(Data items)
%%

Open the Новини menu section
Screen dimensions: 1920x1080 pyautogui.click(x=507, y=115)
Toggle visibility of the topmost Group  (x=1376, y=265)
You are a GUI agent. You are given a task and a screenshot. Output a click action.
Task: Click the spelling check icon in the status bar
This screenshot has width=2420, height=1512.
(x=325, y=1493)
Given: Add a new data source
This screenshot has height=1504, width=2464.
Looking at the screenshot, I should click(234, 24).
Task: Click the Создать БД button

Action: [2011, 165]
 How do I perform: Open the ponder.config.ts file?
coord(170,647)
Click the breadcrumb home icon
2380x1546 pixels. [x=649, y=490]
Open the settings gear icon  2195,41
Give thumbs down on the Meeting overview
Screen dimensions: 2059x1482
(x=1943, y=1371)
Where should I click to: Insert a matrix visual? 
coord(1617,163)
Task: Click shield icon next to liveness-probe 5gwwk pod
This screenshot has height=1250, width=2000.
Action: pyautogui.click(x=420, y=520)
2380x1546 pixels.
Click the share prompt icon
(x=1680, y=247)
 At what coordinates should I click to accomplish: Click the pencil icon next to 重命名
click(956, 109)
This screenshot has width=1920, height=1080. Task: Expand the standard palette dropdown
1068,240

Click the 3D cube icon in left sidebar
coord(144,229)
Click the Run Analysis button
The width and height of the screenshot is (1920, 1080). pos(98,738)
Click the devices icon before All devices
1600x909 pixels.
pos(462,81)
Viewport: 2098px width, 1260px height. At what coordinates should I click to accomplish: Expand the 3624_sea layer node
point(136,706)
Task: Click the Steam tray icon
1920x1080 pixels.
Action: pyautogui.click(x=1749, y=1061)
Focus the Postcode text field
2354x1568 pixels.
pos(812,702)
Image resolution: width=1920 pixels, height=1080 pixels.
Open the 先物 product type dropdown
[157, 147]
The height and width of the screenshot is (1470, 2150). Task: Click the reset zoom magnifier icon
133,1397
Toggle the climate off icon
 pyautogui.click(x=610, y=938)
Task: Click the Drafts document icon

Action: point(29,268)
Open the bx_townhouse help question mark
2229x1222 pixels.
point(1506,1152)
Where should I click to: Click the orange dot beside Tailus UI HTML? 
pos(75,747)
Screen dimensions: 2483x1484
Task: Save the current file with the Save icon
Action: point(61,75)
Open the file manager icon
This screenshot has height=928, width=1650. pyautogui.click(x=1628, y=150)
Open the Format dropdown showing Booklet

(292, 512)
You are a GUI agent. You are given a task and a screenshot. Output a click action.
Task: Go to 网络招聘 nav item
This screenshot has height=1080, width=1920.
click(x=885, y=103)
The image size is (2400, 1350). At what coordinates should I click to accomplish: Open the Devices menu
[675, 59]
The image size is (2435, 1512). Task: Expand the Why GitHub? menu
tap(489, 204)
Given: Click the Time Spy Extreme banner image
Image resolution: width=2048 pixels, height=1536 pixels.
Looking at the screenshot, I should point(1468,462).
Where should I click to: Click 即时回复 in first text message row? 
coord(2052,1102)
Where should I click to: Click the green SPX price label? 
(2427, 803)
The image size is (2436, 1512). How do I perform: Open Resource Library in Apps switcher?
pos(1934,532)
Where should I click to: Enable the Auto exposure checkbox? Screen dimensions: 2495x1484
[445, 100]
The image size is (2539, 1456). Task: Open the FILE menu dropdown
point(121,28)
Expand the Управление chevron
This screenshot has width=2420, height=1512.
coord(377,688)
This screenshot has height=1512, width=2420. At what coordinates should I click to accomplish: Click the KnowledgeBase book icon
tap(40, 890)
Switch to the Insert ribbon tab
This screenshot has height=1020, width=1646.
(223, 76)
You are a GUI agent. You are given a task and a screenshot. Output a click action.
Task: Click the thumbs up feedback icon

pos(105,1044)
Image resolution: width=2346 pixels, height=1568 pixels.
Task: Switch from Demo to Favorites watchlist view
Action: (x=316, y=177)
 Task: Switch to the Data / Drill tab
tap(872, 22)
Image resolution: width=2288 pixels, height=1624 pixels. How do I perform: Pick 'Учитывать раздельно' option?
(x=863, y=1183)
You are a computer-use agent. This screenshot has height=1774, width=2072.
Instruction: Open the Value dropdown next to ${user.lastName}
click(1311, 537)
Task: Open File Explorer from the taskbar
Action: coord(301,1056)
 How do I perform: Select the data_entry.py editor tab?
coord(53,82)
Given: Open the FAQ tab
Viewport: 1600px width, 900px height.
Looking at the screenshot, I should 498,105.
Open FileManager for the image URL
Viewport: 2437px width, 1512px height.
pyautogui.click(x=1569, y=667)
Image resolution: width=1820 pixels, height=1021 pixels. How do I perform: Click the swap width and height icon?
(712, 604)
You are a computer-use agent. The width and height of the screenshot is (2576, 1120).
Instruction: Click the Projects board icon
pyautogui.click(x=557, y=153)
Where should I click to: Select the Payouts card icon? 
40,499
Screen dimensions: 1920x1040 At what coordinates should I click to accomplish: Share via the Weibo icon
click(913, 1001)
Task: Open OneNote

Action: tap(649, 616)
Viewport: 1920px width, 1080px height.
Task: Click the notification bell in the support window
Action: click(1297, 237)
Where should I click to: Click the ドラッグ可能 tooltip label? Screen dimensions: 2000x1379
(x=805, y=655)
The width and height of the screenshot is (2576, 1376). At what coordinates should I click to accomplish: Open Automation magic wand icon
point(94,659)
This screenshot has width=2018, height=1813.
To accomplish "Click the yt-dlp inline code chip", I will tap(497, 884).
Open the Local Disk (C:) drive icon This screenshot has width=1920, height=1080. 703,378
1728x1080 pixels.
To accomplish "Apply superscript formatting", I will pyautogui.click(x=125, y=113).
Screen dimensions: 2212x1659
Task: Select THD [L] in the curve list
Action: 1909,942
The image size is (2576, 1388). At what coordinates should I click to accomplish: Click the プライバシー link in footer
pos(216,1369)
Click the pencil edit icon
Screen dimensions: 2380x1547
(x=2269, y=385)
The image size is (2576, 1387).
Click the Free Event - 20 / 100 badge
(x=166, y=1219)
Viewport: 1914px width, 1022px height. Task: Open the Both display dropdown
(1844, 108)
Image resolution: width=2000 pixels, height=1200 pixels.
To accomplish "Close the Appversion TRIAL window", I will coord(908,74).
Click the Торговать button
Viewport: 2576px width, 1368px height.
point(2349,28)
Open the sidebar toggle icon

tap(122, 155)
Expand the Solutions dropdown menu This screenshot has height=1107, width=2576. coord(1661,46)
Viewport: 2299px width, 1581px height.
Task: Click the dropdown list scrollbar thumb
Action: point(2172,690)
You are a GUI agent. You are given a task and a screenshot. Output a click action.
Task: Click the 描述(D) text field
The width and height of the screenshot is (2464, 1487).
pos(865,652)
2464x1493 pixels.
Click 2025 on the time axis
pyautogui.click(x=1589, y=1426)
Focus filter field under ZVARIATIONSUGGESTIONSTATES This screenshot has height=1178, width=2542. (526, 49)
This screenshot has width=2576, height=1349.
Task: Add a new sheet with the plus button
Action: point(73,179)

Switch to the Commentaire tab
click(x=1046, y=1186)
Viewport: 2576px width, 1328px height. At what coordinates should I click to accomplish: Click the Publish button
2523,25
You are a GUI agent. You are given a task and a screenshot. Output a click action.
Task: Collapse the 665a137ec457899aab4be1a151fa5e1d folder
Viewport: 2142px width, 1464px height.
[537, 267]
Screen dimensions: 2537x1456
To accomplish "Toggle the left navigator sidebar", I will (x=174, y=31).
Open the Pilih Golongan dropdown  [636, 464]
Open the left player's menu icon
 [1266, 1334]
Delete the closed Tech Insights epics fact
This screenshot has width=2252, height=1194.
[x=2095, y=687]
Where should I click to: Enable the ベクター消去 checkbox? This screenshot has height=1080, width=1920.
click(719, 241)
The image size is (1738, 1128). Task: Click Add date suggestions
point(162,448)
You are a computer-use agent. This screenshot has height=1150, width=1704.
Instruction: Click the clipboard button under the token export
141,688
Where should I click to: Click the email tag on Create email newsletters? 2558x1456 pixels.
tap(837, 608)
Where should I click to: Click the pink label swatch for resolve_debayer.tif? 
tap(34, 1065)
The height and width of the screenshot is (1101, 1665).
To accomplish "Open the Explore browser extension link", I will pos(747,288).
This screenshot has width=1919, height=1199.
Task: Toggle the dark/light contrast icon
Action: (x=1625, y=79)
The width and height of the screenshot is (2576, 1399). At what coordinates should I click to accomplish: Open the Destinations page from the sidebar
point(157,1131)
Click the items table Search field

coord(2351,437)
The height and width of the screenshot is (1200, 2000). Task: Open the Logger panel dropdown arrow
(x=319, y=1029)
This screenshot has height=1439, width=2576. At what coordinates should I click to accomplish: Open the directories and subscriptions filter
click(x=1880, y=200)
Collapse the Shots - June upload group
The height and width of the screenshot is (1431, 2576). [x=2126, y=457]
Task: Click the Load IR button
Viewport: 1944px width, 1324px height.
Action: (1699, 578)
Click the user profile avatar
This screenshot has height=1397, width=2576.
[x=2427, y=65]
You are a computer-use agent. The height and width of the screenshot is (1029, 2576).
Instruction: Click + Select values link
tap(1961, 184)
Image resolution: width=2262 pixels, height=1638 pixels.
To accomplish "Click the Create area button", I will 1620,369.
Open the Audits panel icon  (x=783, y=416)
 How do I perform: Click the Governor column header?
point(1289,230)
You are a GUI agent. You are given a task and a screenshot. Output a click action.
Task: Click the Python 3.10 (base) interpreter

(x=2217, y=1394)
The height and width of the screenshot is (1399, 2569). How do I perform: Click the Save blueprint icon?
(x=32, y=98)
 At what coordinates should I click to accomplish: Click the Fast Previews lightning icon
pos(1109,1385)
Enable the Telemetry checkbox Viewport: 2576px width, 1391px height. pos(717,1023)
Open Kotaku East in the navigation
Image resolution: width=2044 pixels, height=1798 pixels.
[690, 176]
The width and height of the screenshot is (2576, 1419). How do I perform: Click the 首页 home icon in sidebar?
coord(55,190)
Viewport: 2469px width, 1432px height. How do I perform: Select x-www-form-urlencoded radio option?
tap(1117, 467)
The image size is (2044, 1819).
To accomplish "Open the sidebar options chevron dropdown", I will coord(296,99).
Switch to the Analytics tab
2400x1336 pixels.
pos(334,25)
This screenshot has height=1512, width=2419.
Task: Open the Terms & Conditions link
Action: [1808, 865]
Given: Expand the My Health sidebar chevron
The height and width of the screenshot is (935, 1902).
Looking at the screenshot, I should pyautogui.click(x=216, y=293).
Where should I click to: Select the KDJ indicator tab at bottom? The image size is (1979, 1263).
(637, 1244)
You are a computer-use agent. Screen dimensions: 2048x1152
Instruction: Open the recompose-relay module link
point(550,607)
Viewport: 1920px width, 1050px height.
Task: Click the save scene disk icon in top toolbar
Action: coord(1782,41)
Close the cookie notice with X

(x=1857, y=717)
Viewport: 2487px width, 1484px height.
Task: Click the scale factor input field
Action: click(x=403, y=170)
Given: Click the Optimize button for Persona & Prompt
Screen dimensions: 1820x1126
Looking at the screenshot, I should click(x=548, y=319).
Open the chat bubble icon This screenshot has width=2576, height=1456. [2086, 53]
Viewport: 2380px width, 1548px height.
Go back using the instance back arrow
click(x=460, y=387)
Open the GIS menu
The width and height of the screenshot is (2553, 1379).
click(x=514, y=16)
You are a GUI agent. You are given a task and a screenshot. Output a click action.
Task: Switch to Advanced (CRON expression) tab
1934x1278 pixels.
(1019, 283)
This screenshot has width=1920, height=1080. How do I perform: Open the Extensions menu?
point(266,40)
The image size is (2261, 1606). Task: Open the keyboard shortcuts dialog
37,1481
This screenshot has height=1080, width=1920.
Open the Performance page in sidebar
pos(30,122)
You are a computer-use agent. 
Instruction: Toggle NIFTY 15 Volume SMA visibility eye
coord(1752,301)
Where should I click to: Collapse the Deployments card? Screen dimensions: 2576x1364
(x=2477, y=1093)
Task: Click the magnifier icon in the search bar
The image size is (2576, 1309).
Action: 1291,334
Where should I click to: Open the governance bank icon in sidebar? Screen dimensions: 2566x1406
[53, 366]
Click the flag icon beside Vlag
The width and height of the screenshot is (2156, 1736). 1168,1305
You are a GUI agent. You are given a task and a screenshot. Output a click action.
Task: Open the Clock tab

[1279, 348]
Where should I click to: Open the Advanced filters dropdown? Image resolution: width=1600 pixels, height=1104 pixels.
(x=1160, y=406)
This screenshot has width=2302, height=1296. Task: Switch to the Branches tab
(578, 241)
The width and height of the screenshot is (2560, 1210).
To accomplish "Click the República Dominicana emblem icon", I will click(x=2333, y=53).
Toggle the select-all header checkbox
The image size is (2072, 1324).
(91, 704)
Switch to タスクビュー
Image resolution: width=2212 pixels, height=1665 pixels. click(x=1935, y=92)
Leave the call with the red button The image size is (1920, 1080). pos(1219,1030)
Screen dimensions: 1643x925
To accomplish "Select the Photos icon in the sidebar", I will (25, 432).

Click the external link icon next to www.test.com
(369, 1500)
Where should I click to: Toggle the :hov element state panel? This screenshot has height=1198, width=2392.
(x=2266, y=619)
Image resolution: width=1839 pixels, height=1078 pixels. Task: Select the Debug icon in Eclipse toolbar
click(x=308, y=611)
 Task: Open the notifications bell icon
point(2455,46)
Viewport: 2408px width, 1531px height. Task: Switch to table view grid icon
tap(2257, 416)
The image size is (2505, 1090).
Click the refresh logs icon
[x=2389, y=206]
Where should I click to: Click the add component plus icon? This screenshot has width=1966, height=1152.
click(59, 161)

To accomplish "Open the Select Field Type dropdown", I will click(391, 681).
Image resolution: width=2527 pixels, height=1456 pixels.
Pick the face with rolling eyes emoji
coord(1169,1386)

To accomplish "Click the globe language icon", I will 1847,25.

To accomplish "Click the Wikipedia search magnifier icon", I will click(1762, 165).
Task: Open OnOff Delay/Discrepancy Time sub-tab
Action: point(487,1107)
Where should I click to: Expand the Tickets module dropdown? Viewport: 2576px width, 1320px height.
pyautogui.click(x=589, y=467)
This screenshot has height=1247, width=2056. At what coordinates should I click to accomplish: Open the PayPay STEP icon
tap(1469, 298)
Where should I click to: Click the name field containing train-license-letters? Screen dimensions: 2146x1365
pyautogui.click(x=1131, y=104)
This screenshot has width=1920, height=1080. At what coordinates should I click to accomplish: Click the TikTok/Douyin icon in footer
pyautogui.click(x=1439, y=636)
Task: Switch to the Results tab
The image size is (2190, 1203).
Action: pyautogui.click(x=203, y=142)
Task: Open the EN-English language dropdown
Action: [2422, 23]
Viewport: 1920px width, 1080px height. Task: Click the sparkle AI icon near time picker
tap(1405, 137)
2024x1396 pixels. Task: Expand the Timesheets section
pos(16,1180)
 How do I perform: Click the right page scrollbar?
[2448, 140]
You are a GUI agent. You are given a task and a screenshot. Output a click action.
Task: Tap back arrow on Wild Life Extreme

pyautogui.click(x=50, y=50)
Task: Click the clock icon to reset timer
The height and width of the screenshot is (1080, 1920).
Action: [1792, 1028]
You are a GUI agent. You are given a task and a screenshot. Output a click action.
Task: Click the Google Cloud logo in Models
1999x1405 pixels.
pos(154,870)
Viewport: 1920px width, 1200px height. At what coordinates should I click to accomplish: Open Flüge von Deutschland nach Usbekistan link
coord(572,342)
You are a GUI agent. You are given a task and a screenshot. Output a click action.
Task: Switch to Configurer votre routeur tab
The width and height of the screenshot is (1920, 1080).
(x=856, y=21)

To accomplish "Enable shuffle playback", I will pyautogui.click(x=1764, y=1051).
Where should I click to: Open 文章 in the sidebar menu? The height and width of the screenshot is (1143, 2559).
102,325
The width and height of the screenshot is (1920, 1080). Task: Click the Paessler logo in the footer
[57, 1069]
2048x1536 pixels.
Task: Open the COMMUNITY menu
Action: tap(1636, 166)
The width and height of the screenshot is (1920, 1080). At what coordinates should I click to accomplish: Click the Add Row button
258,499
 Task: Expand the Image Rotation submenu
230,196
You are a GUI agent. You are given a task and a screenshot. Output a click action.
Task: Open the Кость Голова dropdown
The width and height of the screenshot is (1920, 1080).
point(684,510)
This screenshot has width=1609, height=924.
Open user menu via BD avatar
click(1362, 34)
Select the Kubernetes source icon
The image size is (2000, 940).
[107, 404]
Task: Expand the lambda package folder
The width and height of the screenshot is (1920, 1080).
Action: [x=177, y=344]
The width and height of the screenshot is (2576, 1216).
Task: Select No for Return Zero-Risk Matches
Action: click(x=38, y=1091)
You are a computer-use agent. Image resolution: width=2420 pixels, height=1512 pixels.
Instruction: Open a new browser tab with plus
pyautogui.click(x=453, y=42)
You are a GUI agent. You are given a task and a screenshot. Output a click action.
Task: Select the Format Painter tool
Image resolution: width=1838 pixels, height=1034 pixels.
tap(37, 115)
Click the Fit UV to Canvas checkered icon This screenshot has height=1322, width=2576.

%%

■ Activity ■
What number of lines in the records contain the word "computer"? Answer with that number alone.

■ Response for this exercise ■
7